Fiberoptic Component ATE to Reach $1.71B by 2005

Jan. 15, 2002
According to ElectroniCast's new "Automated Assembly & Test of Fiber Optic Components," the global consumption of fiber optic component assembly equipment plus related test units will advance impressively, from $722 million in 2000 to $1.71 billion in 2005 (value in 2001 was $429 million)

According to ElectroniCast's new "Automated Assembly & Test of Fiber Optic Components," the global consumption of fiber optic component assembly equipment plus related test units will advance impressively, from $722 million in 2000 to $1.71 billion in 2005 (value in 2001 was $429 million). However, a substantial share of this value in 2000 consisted of manually operated technology-augmented manual assembly stations. Manual assembly products, in 2000, held a 20 percent share of equipment value; $144 million; plus an additional 8 percent ($58 million) of nominally manual assembly products integrated into semi-automated equipment.

Over the 2000-2005 span, the fully automated equipment value share will expand rapidly, from 2 percent to 7 percent, and the semi-automated share will expand slightly, from 69 percent or $498 million to 74 percent or $1.27 billion.

"The challenge of converting from manual to semi- or fully-automated assembly of fiber optics, is to achieve a high enough production volume to amortize the assembly line cost at a low cost per unit," ElectroniCast Chairman and Founder Jeff D. Montgomery said. "The required rate depends greatly on the component per-unit price and the labor cost savings that could be achieved by switching to automation. There are very few vendors, 2000-2002, with production rates of 1,000 per day or more of any product family. The near term challenge, therefore, for automated assembly vendors, is to develop product-specific automated assembly lines to sell at an appropriate price level, that can reasonably be amortized with relatively low priced components," Montgomery said.

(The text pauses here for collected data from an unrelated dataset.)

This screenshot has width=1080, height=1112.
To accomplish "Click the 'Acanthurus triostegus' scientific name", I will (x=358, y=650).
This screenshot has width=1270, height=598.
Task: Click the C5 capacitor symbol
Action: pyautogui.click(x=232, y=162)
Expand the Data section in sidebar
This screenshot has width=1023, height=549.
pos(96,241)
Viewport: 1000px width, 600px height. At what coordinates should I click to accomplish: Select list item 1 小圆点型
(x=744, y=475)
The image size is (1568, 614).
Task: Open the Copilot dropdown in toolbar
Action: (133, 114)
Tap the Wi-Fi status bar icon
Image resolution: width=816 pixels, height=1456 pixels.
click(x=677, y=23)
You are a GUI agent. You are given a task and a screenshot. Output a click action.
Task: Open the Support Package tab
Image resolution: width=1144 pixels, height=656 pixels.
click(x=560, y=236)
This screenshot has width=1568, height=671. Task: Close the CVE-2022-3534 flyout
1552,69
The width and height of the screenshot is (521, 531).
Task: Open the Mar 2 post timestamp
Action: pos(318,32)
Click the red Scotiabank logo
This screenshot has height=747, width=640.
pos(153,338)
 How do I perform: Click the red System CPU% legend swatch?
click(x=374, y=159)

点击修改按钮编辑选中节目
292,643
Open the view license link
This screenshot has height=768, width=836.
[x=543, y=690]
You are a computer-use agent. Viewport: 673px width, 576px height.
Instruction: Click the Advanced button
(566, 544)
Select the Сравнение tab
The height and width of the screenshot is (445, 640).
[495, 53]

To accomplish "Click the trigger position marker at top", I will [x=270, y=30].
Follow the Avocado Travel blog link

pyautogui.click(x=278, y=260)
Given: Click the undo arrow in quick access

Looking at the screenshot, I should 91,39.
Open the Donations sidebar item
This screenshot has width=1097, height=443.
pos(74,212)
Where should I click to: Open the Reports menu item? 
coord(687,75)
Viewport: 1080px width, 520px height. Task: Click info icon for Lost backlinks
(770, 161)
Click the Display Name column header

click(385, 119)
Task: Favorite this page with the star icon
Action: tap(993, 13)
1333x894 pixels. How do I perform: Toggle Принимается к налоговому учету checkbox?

The automated assembly and test equipment market consists of numerous subsets. Each subset includes a wide range of products, which are discussed in the new study. The fiber alignment and attach equipment led consumption value in 2000, with a 29 percent share, $211 million. In second place, and growing slightly faster, is the equipment for testing, verifying and recording the performance parameters of the components. Impressive growth will be achieved by pick-and-place equipment, and machine vision equipment.

ElectroniCast's report provides a separate forecast for each of the following equipment types:

For more information, visit www.electronicast.com.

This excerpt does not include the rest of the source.